● **PROBLEM SET**
**a)** Decide whether each statement below agrees with the talk summary. For each, answer yes or no and quote the words from the talk summary that settle it.
(i) Liquid AI's edge models cover text, vision, and audio.
(ii) Small models are meant to behave like general chatbots.
(iii) In Gemma 3 270M, the embedding accounts for about 29% of the parameters.
**b)** Reproduce the talk summary from "VLM 450M (released" up to and including "them less general-purpose.", keeping every word as it appears.

● **TEXT EXCERPT**
◇ ◇ ◇ ◇ ◇ ◇ ◇

Summary of "Everything I Learned Training Frontier Small Models — Maxime Labonne, Liquid AI"

Speaker / source

Maxim Labonne (Liquid AI, Head of Pre-training)

Key technological concepts: “small vs big models” for edge/on-device use

Liquid AI’s focus: edge models

Liquid AI focuses on edge models optimized for on-device deployment, covering text, vision, and audio. Available sizes span roughly 350M to 24B. Recently mentioned releases include:

VLM 450M (released “yesterday”)
Updated 350M text model (released “the week before”)

Models are available on Hugging Face for experimentation.

Three main differences (and engineering implications)

Memory bound → low knowledge capacity
- Edge hardware limits total model size.
- Smaller models have less raw “knowledge,” making them less general-purpose.
Task narrowness
- Limited capacity leads small models to specialize.
- They’re not intended to behave like general chatbots.
- Instead, they excel at focused tasks such as summarization, data extraction, and tool use.
Latency sensitivity
- On-device deployment requires high throughput and low-latency inference.

Core lesson

Small models aren’t just scaled-down big models. They require different architectural and training choices because the constraints differ.

Architecture findings for small edge models

Gemma 3 (270M) and Gemma 2.5 (0.8B): hybrid attention + GQA; embedding inefficiency

Both variants use hybrid architectures:

Gemma 3 270M: sliding window attention + GQA
Gemma 2.5 0.8B: gated Delta Net + gated attention

Embedding layer share is large in the small variants

Gemma 3 270M: embedding ≈ 63% of parameters
Gemma 2.5 0.8B: embedding ≈ 29% of parameters

Interpretation: the “effective” parameters used for reasoning/knowledge are smaller than the total parameter count suggests.

◇ ◇ ◇ ◇ ◇ ◇ ◇

● **MATERIAL PROVIDED**

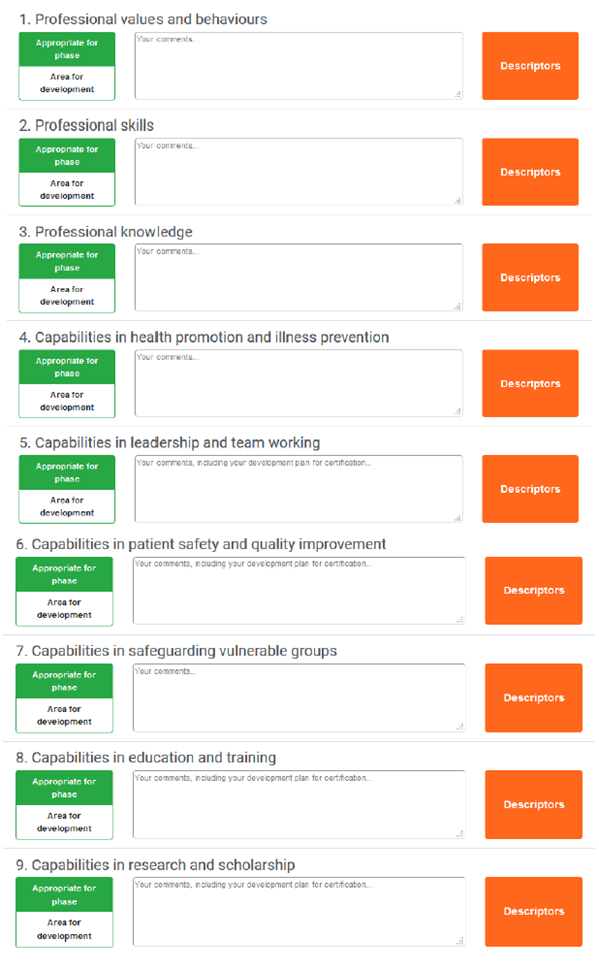Open Descriptors for Professional skills

(530, 172)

◇ ◇ ◇ ◇ ◇ ◇ ◇

● **SOLUTIONS**
**a)**
(i) Yes: "covering text, vision, and audio"
(ii) No: "They’re not intended to behave like general chatbots."
(iii) No: "Gemma 3 270M: embedding ≈ 63% of parameters"

**b)**
VLM 450M (released “yesterday”)
Updated 350M text model (released “the week before”)

Models are available on Hugging Face for experimentation.

Three main differences (and engineering implications)

Memory bound → low knowledge capacity
- Edge hardware limits total model size.
- Smaller models have less raw “knowledge,” making them less general-purpose.